Required action:
Set down the data again word for word. Skip any pictures.

BEGIN

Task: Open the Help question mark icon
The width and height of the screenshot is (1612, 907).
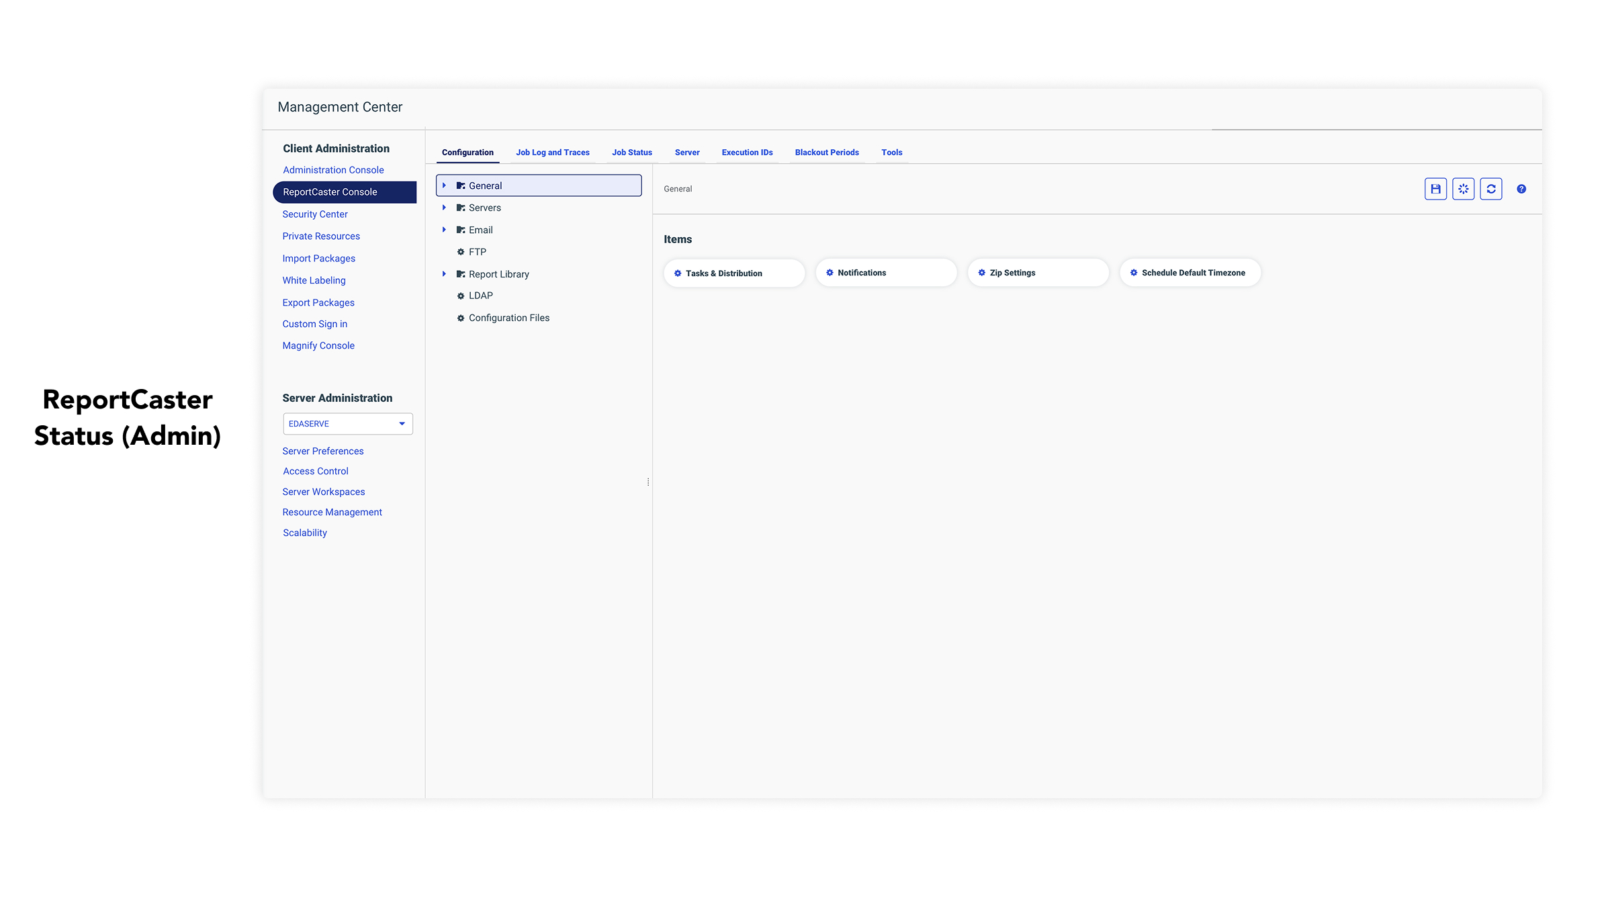Action: [1521, 189]
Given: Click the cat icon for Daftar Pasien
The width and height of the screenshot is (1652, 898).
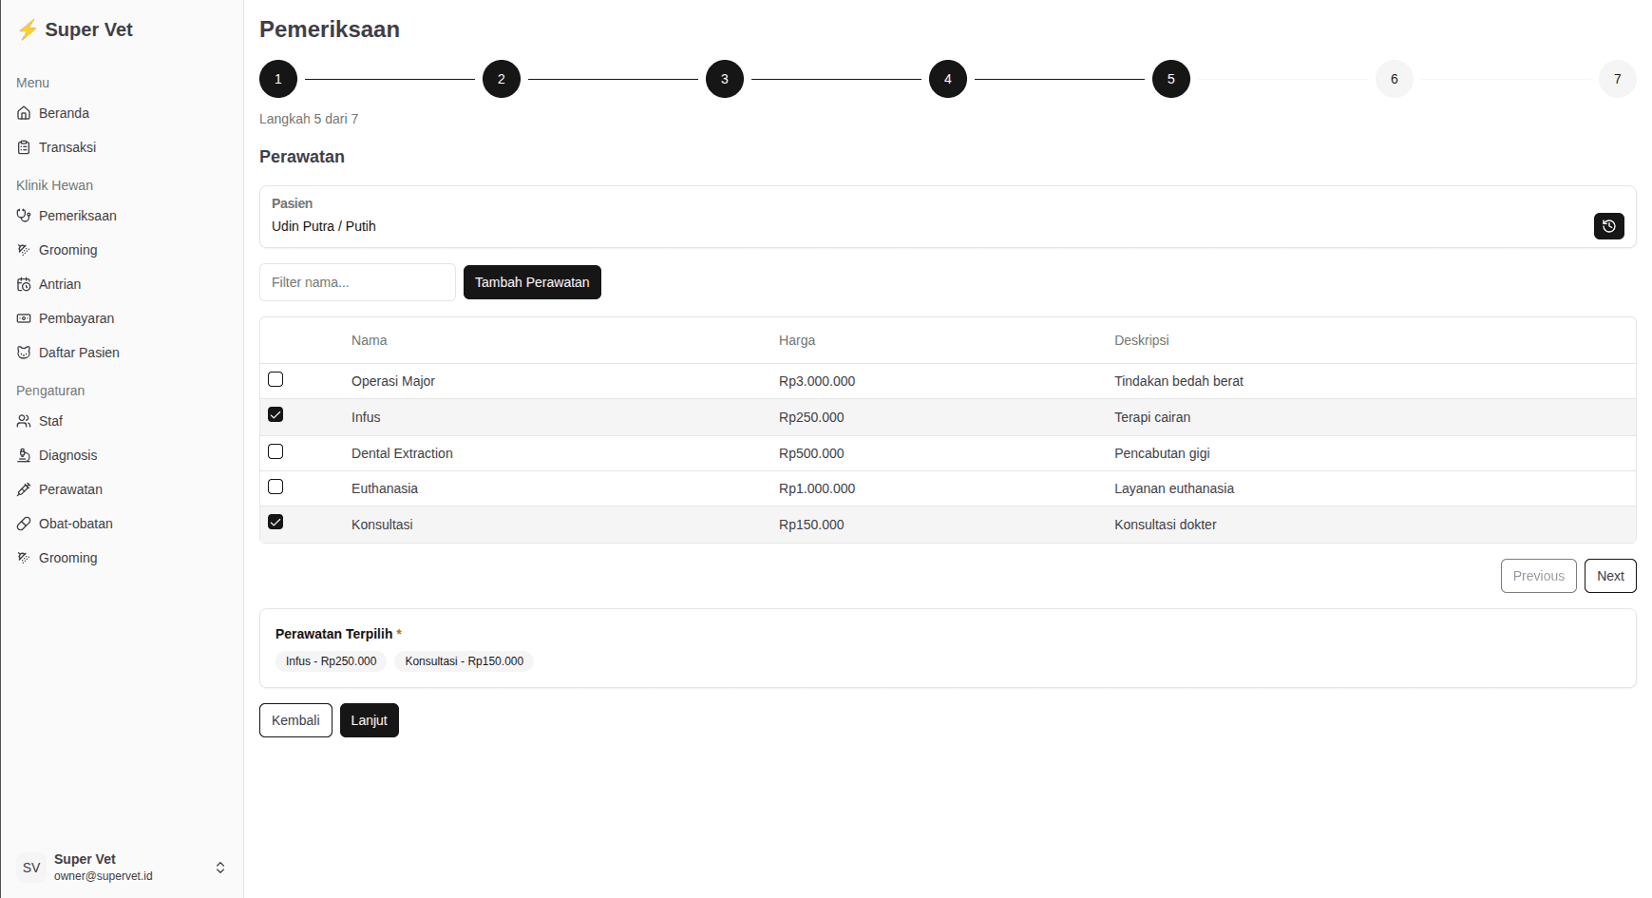Looking at the screenshot, I should pos(23,352).
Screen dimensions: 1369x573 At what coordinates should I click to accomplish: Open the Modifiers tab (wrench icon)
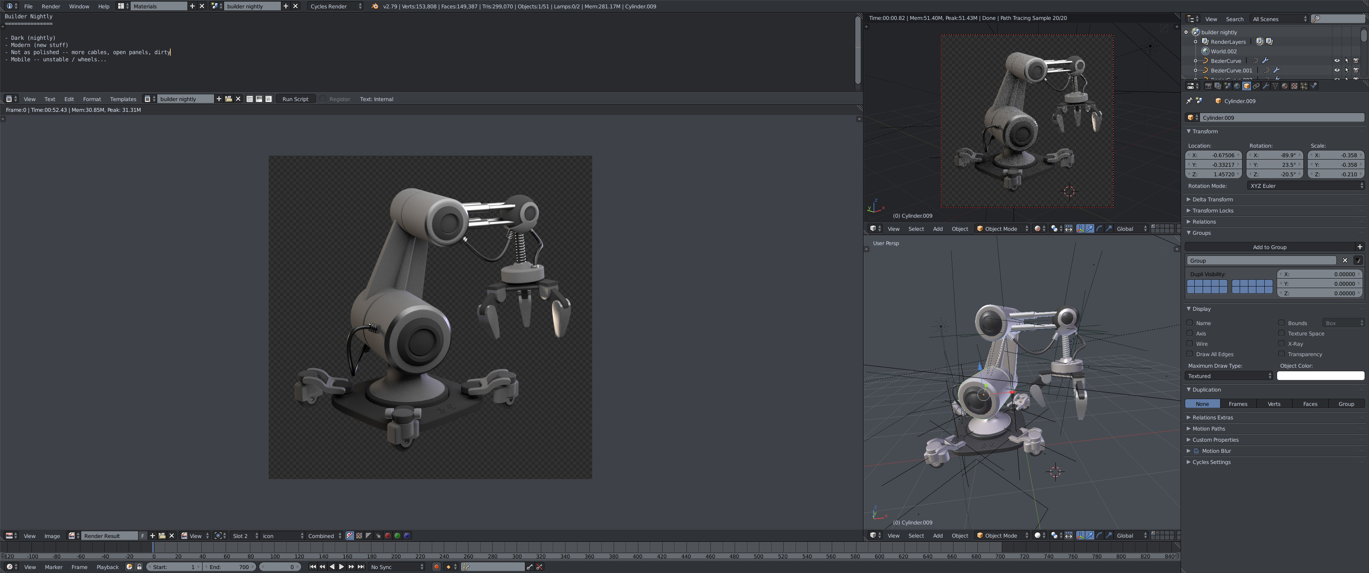click(1266, 86)
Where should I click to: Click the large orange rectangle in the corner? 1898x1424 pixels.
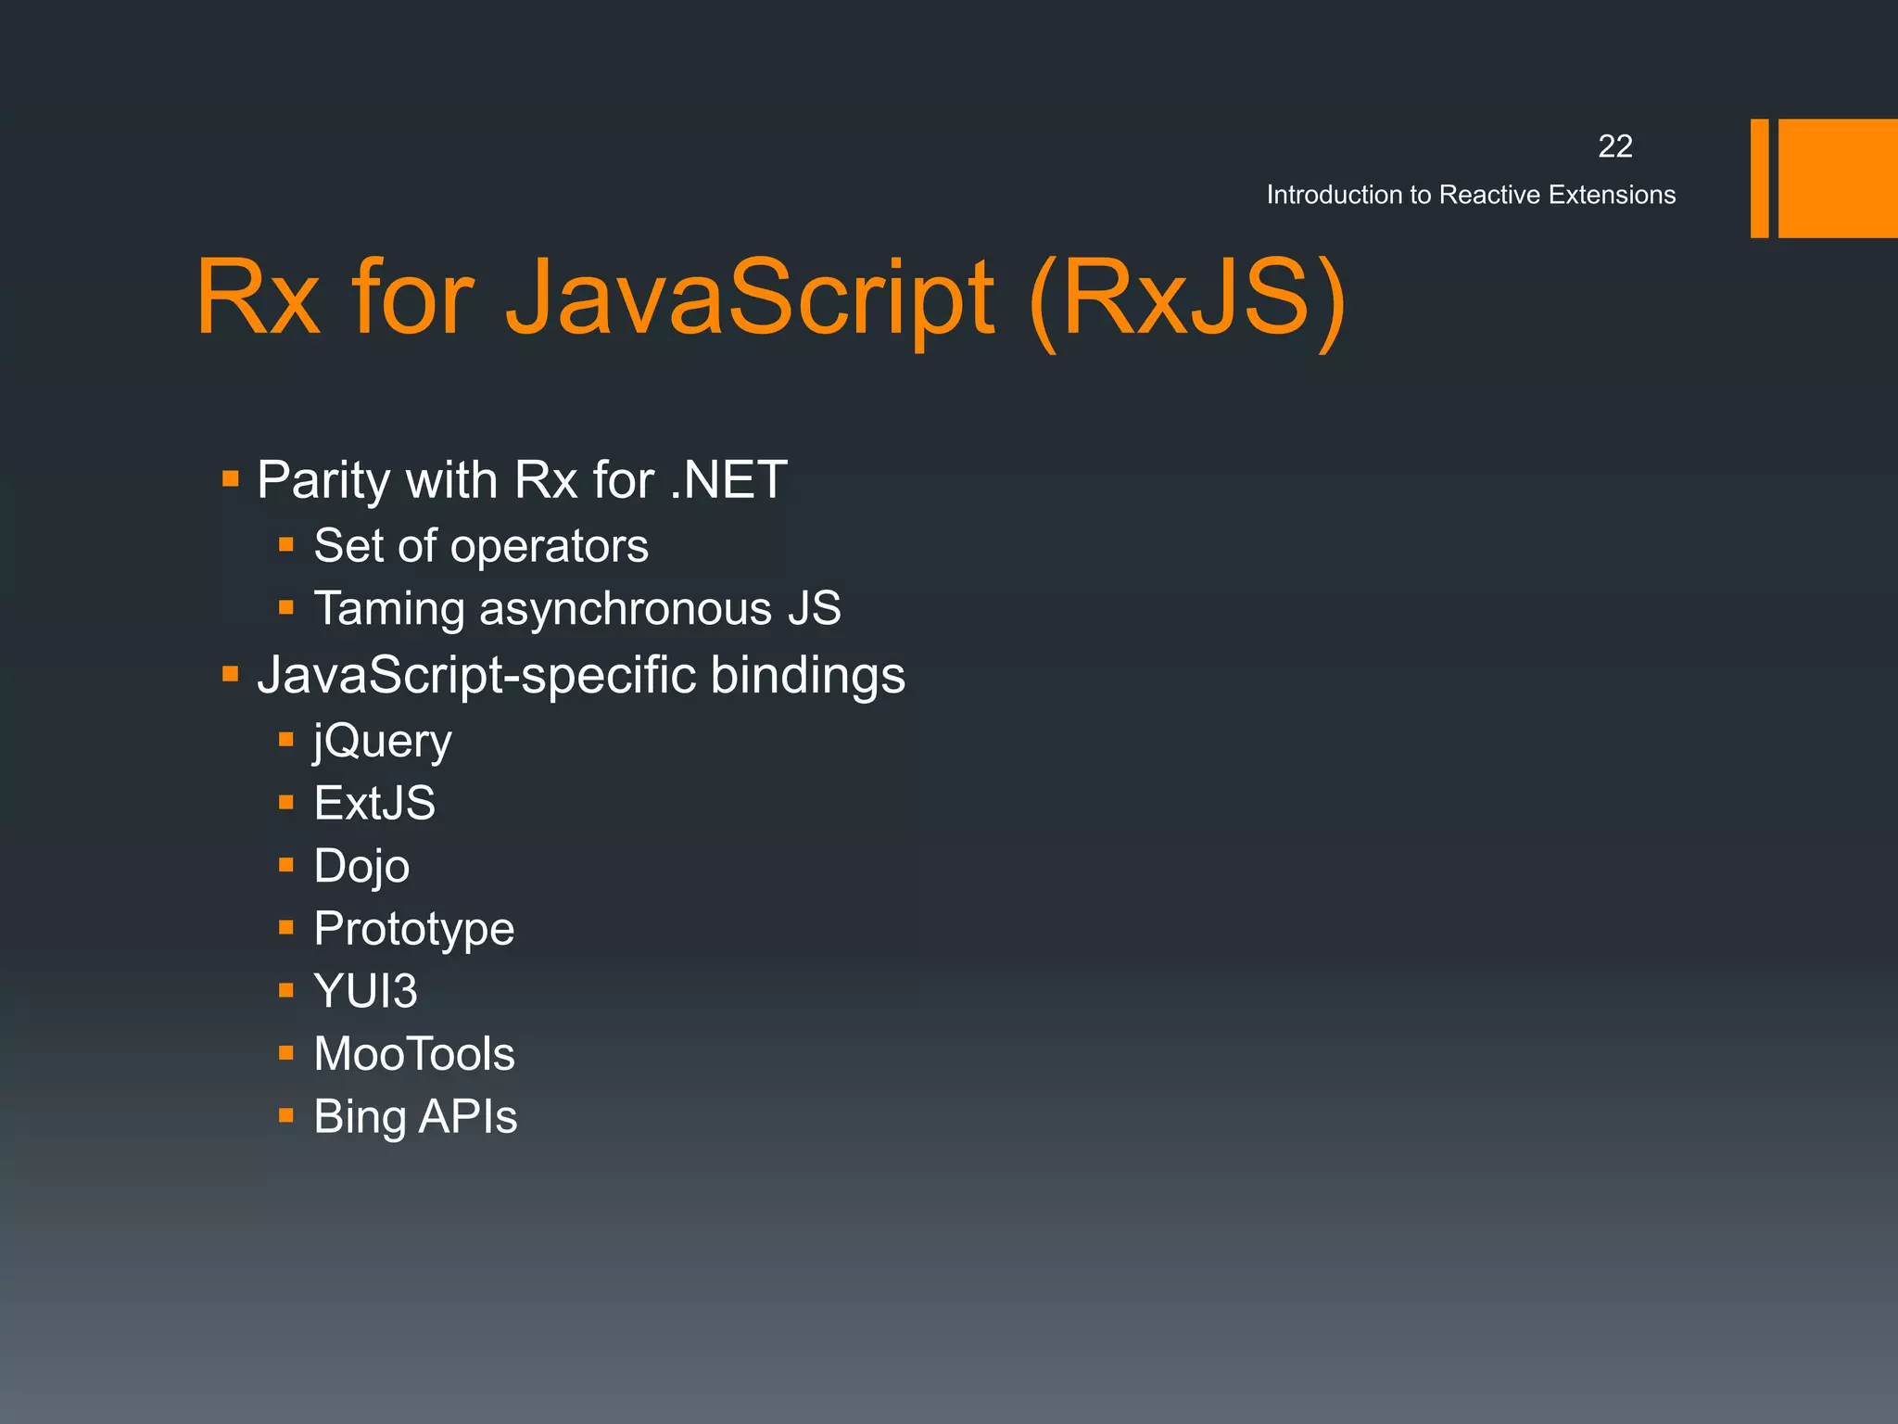tap(1837, 178)
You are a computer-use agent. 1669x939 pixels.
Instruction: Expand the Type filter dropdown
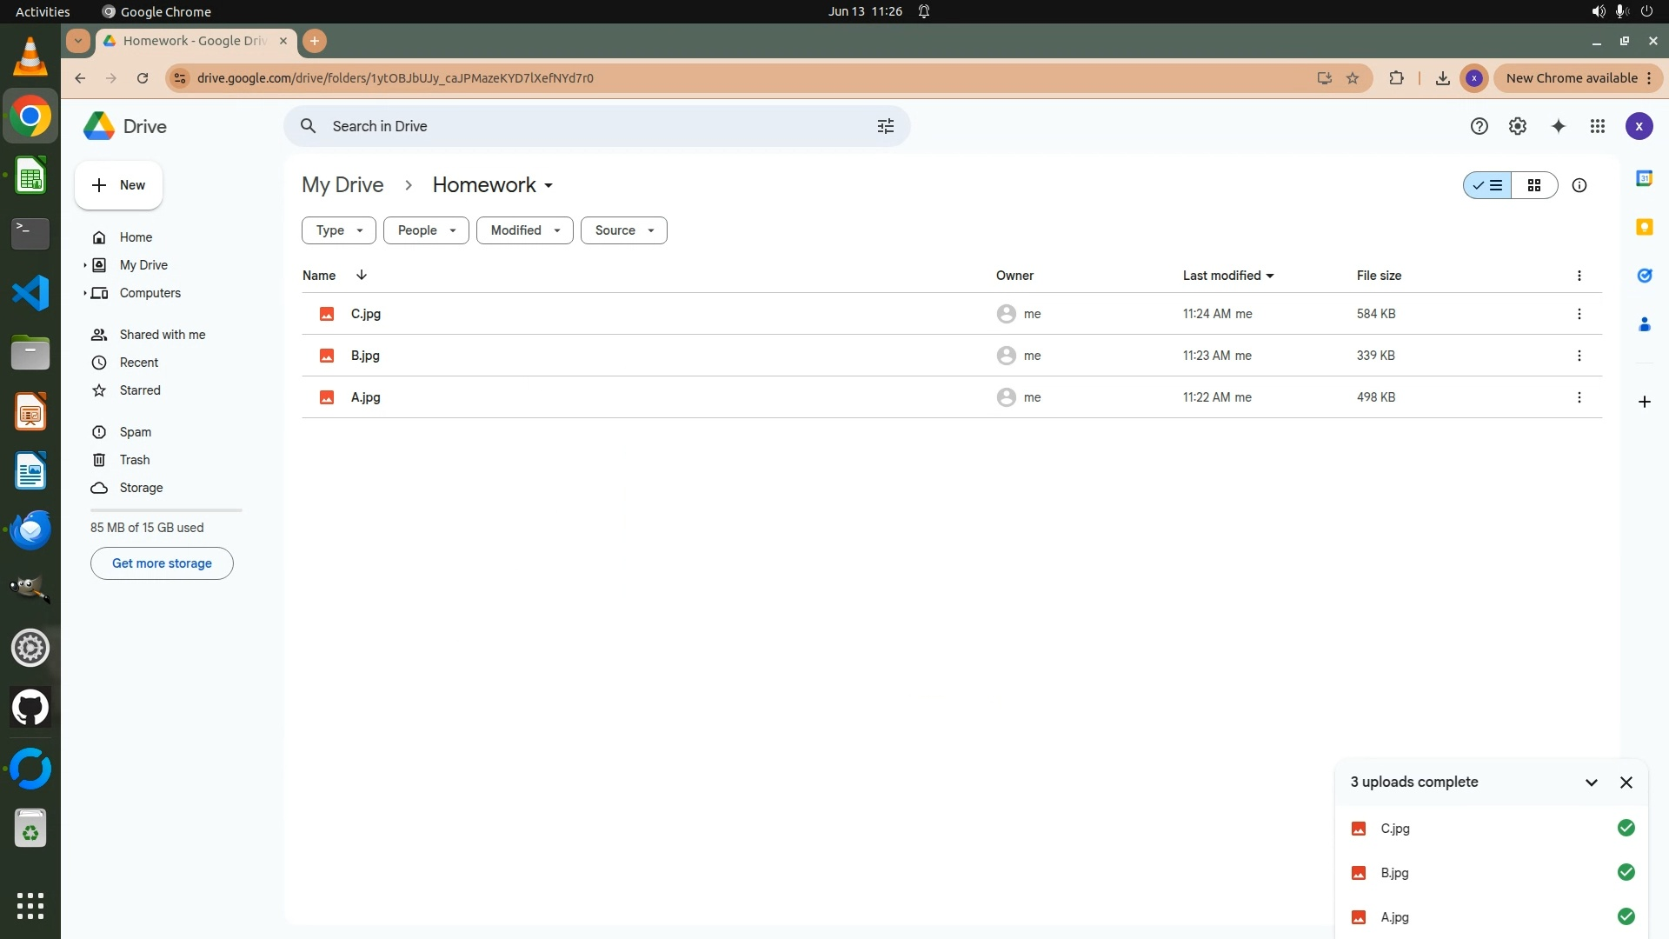click(x=339, y=230)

END

Answer to this problem:
Task: Open the Help question mark icon
The width and height of the screenshot is (1612, 907).
Action: [1521, 189]
Given: Click the cat icon for Daftar Pasien
The width and height of the screenshot is (1652, 898).
Looking at the screenshot, I should pos(23,352).
Screen dimensions: 1369x573 At what coordinates should I click to accomplish: Open the Modifiers tab (wrench icon)
click(1266, 86)
Where should I click to: Click the large orange rectangle in the corner? 1898x1424 pixels.
tap(1837, 178)
You are a computer-use agent. 1669x939 pixels.
Instruction: Expand the Type filter dropdown
click(x=339, y=230)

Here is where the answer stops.